■ **Brief**
Your answer must be the lines of the entries below, exactly as written, from the first line through the line containing "has height=460, width=868.".

Stored items
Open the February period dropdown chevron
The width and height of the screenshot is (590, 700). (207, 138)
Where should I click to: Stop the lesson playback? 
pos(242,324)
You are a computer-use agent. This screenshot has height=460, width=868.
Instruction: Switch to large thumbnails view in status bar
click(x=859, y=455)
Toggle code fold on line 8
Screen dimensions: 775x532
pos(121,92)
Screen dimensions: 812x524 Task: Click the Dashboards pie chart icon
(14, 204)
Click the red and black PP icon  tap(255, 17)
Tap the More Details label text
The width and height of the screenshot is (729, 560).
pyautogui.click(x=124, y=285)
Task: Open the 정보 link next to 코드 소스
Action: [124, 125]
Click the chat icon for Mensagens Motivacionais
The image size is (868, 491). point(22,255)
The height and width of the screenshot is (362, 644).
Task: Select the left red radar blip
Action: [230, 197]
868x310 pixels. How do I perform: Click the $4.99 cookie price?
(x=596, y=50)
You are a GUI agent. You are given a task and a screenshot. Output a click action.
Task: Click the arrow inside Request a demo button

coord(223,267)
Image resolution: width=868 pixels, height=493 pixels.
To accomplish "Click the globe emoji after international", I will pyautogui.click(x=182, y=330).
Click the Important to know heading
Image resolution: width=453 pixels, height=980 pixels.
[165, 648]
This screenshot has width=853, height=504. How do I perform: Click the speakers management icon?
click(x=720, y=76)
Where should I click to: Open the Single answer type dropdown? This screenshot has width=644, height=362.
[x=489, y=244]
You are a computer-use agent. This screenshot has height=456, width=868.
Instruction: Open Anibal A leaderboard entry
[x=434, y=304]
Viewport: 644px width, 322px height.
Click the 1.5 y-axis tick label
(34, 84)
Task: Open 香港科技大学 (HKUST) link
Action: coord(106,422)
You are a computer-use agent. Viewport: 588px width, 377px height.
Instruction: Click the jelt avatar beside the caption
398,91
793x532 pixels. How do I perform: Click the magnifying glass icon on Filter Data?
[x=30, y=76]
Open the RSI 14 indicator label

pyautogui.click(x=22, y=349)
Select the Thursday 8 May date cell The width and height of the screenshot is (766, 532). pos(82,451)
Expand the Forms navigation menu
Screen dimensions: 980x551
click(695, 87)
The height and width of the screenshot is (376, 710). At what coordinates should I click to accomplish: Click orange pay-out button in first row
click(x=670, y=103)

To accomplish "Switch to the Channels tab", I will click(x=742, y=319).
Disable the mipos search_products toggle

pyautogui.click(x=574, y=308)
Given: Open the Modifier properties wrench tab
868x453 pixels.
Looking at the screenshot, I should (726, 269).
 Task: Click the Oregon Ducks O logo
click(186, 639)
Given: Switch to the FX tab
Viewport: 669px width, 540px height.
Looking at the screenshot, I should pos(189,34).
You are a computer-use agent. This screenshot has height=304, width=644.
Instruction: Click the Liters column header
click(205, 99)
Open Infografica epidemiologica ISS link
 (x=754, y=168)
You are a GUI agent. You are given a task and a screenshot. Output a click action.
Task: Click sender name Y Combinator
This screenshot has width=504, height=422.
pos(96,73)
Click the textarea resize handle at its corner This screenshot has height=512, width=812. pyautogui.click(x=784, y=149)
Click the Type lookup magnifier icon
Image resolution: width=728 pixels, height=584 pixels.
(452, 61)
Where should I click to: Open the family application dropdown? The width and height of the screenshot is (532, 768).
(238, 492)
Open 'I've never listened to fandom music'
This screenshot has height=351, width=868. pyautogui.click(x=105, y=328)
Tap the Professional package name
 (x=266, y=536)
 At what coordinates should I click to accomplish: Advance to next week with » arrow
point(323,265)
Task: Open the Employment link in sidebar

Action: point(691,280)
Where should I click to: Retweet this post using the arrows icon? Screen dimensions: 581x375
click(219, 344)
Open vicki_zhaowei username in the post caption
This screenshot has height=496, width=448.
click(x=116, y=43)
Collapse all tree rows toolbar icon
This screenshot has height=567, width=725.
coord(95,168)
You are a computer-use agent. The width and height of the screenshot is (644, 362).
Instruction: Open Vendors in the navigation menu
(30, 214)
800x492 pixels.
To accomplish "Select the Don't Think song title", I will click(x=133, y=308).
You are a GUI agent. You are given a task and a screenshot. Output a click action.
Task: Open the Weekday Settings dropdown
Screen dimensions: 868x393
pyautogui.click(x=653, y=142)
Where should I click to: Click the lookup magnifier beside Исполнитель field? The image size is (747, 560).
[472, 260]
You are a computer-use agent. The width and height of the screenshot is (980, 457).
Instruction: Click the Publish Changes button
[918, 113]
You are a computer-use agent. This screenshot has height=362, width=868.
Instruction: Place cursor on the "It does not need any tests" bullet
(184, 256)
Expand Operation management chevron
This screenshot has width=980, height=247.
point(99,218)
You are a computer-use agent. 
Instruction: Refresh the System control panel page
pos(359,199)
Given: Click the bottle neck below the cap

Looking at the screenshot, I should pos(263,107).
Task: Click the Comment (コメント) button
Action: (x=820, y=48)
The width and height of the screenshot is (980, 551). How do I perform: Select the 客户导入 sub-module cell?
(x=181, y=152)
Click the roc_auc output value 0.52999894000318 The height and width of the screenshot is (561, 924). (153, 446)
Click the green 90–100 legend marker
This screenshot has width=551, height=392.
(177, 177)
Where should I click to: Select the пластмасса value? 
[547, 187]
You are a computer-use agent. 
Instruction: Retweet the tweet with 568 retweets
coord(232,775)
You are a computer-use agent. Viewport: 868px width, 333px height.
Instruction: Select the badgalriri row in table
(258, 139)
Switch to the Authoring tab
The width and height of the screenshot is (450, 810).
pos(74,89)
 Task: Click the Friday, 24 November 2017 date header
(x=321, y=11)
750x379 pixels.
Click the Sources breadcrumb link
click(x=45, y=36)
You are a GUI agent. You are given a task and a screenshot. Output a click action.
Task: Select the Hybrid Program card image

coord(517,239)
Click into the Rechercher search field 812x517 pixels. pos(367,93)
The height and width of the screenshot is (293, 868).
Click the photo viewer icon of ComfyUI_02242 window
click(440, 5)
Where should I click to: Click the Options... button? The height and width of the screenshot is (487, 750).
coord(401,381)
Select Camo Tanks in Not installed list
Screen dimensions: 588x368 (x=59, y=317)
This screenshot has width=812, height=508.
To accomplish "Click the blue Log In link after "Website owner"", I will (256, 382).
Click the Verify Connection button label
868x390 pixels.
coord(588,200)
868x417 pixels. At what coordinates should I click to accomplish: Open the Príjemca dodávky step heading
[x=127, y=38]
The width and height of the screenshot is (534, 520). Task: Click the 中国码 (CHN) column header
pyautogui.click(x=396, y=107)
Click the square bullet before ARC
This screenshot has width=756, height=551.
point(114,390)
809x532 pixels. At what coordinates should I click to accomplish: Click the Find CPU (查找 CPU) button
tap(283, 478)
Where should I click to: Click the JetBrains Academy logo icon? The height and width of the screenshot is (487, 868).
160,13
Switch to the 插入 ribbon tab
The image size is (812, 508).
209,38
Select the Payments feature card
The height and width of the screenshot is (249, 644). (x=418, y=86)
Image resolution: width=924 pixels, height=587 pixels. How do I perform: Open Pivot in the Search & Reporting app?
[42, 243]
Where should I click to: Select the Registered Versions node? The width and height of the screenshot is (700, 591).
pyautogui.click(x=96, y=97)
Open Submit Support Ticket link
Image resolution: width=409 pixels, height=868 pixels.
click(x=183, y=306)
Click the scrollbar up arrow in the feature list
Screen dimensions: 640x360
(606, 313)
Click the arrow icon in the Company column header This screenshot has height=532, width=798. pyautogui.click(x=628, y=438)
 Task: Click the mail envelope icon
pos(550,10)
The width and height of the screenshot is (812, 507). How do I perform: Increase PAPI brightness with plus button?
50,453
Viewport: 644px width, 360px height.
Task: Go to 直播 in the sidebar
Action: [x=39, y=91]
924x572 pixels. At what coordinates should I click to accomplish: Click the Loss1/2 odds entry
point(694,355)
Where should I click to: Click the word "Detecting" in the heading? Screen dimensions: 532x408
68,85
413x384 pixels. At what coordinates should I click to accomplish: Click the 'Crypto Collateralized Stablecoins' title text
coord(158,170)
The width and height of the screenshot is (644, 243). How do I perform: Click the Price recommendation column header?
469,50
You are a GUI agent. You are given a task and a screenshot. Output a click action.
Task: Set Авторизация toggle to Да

■ **Solution to this exercise**
Open the February period dropdown chevron
The width and height of the screenshot is (590, 700). (207, 138)
Where should I click to: Stop the lesson playback? 
pos(242,324)
You are a computer-use agent. This screenshot has height=460, width=868.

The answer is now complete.